In 1926, Pyle signed Lenglen and several of the best tennis players in the world to start the first professional tennis tour, which traveled throughout the U.S. and Canada. Two years later, he inaugurated the first Trans-American Footrace, known as the Bunion Derby, an ambitious, 3455-mile-long foot race from Los Angeles, California, to Chicago, Illinois, to New York.
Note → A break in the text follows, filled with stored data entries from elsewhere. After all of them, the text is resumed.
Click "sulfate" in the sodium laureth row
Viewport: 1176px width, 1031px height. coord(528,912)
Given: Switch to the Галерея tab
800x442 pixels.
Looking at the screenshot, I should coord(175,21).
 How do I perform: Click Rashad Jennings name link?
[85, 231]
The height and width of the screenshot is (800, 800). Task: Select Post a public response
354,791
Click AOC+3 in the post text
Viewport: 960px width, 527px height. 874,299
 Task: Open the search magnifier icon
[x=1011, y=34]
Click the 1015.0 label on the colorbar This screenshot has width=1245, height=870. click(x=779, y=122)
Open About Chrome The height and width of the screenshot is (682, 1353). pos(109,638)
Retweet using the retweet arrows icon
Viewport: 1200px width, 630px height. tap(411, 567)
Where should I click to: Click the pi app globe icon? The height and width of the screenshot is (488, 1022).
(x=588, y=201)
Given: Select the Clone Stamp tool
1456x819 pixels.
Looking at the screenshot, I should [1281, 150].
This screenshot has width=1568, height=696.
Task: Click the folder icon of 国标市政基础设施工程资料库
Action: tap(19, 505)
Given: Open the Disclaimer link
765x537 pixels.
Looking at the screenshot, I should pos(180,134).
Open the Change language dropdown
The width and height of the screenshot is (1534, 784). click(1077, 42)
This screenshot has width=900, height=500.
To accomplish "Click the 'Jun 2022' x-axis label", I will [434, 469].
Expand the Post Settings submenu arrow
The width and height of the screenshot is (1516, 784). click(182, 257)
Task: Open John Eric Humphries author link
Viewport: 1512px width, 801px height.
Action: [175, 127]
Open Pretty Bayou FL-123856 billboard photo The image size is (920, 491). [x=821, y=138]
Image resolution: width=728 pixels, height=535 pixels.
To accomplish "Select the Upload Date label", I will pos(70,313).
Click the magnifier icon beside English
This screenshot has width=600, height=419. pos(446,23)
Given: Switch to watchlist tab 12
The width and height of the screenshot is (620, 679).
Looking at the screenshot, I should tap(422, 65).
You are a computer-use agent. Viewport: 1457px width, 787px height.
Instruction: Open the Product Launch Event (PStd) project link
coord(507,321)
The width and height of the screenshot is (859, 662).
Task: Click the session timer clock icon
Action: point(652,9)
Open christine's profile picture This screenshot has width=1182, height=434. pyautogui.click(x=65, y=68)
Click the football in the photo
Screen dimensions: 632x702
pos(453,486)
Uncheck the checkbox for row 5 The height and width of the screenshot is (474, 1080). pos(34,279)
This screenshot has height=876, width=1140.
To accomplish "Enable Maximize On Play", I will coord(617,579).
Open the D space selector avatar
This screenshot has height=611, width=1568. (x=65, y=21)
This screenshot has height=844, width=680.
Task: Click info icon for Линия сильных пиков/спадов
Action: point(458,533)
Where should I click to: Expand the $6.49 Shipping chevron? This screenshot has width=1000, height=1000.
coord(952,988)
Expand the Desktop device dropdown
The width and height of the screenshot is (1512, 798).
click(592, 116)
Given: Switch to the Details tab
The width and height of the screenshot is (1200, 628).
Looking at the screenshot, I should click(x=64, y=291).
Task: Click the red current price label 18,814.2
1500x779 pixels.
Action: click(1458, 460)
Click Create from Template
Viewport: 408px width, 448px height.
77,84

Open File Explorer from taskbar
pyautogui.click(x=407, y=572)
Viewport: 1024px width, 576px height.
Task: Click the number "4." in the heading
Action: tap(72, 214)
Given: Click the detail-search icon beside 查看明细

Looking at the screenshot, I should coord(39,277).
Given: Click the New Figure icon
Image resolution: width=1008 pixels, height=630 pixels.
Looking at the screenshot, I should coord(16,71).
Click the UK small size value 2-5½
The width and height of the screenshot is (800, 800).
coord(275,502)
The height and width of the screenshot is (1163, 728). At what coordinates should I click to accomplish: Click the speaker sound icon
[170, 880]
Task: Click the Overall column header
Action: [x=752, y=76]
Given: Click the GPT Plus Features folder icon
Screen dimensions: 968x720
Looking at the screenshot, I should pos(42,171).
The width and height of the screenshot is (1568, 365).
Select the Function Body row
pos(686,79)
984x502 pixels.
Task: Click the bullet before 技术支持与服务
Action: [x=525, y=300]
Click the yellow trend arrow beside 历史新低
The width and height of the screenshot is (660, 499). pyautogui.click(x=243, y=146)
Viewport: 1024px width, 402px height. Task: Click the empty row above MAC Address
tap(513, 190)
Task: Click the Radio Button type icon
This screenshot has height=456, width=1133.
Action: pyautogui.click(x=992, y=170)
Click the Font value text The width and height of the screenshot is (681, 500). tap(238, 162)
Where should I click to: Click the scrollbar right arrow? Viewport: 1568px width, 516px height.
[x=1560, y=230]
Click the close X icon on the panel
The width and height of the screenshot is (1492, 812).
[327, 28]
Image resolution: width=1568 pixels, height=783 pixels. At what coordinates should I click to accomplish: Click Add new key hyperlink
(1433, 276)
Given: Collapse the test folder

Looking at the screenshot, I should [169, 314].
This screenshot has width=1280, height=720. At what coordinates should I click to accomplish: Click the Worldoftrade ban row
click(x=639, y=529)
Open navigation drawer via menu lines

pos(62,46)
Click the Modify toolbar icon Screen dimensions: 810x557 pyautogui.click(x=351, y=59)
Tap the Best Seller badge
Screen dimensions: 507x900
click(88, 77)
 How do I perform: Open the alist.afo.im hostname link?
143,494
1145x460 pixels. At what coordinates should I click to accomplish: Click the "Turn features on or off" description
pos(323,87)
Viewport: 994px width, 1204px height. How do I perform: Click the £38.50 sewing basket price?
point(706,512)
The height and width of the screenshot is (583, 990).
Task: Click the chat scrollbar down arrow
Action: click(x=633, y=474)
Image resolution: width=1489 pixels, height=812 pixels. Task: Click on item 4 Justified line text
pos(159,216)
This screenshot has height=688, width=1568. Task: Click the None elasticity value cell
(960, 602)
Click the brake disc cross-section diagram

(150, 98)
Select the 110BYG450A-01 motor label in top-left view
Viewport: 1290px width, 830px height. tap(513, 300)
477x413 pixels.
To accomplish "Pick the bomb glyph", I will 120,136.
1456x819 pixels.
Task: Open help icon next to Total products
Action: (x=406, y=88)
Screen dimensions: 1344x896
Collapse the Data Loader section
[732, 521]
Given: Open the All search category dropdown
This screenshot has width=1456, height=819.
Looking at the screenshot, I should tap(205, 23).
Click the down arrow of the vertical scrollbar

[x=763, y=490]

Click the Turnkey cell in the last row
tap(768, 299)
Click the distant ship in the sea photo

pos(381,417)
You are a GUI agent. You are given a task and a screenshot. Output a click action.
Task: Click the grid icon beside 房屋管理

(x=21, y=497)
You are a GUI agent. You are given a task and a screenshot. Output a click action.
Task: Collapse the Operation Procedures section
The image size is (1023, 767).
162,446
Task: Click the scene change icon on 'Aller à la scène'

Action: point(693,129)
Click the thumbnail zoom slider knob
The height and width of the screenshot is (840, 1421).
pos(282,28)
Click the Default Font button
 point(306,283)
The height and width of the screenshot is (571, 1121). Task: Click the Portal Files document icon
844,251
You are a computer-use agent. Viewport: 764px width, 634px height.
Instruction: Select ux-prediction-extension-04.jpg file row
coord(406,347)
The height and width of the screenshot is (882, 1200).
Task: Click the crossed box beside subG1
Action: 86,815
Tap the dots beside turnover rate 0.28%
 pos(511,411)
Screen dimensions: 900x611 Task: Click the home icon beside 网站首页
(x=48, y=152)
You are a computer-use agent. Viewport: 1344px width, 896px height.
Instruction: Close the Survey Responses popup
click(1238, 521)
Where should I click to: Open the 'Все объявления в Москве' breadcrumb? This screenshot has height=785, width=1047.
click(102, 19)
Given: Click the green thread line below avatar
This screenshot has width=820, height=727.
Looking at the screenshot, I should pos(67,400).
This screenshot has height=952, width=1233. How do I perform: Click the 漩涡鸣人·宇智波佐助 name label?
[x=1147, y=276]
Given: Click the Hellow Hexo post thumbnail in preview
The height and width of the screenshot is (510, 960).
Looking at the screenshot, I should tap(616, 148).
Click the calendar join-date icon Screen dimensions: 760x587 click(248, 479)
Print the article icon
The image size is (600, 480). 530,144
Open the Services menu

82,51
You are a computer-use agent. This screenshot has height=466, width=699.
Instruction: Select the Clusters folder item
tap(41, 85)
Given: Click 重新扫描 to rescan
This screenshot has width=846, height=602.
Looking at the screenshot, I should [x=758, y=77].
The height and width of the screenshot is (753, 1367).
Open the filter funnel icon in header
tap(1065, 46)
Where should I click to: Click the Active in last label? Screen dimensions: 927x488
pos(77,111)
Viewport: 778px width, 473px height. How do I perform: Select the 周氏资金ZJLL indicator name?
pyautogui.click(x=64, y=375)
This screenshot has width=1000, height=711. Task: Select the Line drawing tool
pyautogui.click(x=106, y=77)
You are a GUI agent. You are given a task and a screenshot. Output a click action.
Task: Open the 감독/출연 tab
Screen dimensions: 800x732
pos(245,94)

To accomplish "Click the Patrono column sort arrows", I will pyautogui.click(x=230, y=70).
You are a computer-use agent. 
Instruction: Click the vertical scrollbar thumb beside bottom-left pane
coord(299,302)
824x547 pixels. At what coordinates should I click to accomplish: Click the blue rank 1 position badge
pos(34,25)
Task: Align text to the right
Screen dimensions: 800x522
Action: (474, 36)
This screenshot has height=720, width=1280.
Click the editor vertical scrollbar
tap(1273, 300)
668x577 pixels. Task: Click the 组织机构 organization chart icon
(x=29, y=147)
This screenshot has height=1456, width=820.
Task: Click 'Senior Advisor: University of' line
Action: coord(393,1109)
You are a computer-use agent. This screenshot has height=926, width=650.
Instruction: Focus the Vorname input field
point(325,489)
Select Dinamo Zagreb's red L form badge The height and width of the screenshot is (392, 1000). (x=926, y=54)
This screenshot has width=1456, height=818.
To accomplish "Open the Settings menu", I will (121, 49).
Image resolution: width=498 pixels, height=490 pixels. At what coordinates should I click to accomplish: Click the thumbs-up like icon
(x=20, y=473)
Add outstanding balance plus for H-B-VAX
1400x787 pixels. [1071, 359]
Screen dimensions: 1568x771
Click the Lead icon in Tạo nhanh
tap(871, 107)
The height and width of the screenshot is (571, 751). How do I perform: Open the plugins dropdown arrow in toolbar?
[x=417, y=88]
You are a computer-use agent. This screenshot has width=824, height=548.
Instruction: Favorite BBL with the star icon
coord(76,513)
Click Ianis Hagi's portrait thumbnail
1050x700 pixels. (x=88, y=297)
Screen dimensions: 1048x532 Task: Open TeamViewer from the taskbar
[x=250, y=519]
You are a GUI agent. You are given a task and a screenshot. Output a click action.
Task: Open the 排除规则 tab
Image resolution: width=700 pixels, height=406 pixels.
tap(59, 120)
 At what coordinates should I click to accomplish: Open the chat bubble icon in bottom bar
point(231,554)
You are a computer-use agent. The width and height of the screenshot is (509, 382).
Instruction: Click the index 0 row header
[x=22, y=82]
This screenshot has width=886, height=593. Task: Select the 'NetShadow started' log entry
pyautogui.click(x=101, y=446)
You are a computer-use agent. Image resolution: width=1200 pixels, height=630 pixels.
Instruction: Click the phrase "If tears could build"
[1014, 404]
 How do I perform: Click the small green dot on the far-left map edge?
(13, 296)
While the 1928 race was not a financial success, Pyle organized a 1929 "return" along essentially the same route, but from New York to Los Angeles.

After managing the "Ripley's Believe It or Not" exhibit in the Chicago World's Fair, Pyle married comedian Elvia Allman Tourtellotte in 1937. He became president of the Radio Transcription Company, a position that he held until his death of a heart attack in Los Angeles, February 3, 1939.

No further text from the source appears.